Running-Specific Prostheses Permit Energy Cost Similar to Nonamputees
2009; Lippincott Williams & Wilkins; Volume: 41; Issue: 5 Linguagem: Inglês
10.1249/mss.0b013e3181923cee
ISSN1530-0315
AutoresMary Beth Brown, Mindy Millard‐Stafford, Andrew R. Allison,
Tópico(s)Advanced Sensor and Energy Harvesting Materials
ResumoImprovements in prosthesis design have facilitated participation in competitive running for persons with lower limb loss (AMP). Purpose: The purpose of this study was to examine the physiological responses of AMP using a run-specific prosthesis (RP) versus a traditional prosthesis (P) and cross-referenced with nonamputee controls (C) matched by training status, age, gender, and body composition during level treadmill running (TM). Methods: Twelve trained runners completed a multistage submaximal TM exercise during which HR and oxygen uptake (V˙O2) were obtained. Steady state measures at 134 m·min−1 were compared between RP and P in AMP. AMP using RP (AMP-RP) and C also performed a continuous speed-incremented maximal TM test until volitional fatigue. Results: RP elicited lower HR and V˙O2 compared with P in AMP. Using RP, AMP achieved similar V˙O2max and peak TM speed compared with C but with higher HRmax. Relative HR (%HRmax) and oxygen uptake (%V˙O2max), the regression intercept, slope, SEE, and Pearson's r correlation were not different between AMP-RP and C. %HRmax calculated with the published equation, %HRmax = 0.73(%V˙O2max) + 30, was not significantly different from actual %HRmax for AMP-RP or C in any stage.
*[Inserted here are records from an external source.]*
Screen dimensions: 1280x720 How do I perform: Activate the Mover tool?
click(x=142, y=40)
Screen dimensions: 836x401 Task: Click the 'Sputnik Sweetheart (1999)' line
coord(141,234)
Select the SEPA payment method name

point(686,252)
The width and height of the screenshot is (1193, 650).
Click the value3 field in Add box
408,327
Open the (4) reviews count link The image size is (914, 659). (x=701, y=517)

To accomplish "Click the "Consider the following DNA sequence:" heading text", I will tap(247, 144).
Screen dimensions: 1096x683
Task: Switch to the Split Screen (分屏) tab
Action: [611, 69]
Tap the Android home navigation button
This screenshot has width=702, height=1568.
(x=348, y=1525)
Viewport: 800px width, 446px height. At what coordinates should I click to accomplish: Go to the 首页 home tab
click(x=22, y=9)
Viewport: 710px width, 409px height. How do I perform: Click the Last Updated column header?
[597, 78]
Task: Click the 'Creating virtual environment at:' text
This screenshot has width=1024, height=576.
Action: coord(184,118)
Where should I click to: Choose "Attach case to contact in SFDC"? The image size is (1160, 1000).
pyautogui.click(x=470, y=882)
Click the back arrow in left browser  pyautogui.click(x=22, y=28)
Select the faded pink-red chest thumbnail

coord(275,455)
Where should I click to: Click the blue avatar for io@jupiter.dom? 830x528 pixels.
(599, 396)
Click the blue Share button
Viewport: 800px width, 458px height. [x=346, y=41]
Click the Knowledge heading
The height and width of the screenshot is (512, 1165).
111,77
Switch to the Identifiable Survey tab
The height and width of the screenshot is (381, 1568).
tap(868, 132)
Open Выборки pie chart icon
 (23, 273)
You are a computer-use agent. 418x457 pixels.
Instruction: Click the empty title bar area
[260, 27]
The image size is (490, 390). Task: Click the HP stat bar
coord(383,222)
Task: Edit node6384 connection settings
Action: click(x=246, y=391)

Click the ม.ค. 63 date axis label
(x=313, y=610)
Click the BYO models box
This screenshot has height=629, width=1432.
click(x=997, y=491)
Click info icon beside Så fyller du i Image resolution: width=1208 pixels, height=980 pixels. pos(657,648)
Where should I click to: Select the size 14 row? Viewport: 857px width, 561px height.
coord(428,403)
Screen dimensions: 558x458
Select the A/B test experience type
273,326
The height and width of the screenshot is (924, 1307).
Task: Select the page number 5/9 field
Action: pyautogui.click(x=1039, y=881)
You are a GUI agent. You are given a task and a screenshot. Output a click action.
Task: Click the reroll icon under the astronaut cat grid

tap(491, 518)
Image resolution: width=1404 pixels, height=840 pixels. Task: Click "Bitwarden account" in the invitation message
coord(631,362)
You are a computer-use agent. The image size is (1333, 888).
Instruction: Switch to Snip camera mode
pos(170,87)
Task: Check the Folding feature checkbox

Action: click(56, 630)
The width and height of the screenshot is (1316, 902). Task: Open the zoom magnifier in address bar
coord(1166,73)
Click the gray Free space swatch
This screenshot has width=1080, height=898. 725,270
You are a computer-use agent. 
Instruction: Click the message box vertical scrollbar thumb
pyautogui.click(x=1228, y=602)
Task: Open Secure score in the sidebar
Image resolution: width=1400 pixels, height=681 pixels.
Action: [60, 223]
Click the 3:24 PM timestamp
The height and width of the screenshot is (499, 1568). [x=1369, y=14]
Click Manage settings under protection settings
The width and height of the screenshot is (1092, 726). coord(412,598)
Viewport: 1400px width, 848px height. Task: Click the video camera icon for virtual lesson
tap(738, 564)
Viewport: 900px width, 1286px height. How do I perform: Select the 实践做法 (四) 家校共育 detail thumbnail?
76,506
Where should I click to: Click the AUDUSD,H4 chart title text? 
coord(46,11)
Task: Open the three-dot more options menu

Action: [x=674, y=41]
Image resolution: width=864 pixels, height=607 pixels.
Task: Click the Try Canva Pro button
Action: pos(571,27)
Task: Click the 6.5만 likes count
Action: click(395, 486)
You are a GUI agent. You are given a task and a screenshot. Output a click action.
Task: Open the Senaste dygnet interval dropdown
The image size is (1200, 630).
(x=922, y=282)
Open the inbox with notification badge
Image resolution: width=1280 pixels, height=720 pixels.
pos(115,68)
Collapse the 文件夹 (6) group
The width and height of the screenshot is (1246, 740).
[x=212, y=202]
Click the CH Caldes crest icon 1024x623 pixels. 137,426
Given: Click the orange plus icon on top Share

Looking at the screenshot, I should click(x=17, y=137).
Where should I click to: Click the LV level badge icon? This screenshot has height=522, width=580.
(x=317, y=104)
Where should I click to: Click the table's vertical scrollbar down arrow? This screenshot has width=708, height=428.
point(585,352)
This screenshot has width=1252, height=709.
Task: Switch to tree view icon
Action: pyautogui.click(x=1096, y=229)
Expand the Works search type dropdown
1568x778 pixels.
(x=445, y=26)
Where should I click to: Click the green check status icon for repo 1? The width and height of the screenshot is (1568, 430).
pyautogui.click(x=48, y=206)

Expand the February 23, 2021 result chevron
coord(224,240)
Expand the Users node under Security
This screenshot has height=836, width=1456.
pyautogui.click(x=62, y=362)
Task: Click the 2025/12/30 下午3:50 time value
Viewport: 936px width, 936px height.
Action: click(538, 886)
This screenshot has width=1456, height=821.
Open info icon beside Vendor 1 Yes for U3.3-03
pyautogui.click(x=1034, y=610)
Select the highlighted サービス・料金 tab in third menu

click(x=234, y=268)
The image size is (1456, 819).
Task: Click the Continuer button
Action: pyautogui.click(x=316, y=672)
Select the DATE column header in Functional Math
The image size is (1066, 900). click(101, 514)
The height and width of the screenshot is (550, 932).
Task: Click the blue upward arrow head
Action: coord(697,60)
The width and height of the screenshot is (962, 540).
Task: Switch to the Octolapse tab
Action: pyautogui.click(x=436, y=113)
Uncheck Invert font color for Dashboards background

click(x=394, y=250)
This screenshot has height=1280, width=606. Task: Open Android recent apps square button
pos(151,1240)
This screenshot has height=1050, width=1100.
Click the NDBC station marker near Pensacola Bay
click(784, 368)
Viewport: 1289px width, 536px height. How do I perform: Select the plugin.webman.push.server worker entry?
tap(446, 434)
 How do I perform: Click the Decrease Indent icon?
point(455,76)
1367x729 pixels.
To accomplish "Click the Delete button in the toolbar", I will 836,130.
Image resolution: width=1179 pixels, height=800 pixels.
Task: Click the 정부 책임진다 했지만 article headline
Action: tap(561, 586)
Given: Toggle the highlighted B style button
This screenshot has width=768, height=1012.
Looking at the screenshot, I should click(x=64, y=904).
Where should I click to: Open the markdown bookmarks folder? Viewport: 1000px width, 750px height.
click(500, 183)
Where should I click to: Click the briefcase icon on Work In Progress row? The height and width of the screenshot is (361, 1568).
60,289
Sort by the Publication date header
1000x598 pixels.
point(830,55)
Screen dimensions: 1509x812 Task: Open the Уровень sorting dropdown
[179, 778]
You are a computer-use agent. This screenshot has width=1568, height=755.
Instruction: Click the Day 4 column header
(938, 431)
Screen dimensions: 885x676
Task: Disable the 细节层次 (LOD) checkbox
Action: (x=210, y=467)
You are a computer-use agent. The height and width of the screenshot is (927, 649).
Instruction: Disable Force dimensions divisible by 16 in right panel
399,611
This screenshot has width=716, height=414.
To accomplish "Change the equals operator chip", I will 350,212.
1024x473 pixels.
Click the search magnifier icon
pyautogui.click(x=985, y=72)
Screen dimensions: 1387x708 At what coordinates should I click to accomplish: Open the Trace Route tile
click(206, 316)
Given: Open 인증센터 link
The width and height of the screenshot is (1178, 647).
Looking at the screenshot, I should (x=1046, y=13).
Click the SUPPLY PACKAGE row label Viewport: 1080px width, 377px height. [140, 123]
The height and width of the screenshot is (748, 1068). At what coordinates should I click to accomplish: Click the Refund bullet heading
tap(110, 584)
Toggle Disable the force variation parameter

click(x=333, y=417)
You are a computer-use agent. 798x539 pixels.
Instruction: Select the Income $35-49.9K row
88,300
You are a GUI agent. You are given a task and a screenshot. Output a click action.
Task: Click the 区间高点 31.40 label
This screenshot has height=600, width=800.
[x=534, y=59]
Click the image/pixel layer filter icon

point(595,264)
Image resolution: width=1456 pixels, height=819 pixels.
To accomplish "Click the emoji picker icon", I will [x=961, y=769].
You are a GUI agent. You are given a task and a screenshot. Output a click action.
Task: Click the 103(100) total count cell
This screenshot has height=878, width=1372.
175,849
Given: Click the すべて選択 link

Conclusions: RP permits AMP to attain peak TM speed and aerobic capacity similar to trained nonamputees and significantly attenuates HR and energy cost of submaximal running compared with a P. Use of RP confers no physiological advantage compared with nonamputee runners because energy cost at the set speed was not significantly different for AMP-RP. Current equations on the basis of the relative HR-V˙O2 relationship seem appropriate to prescribe exercise intensity for persons with transtibial amputations using RP.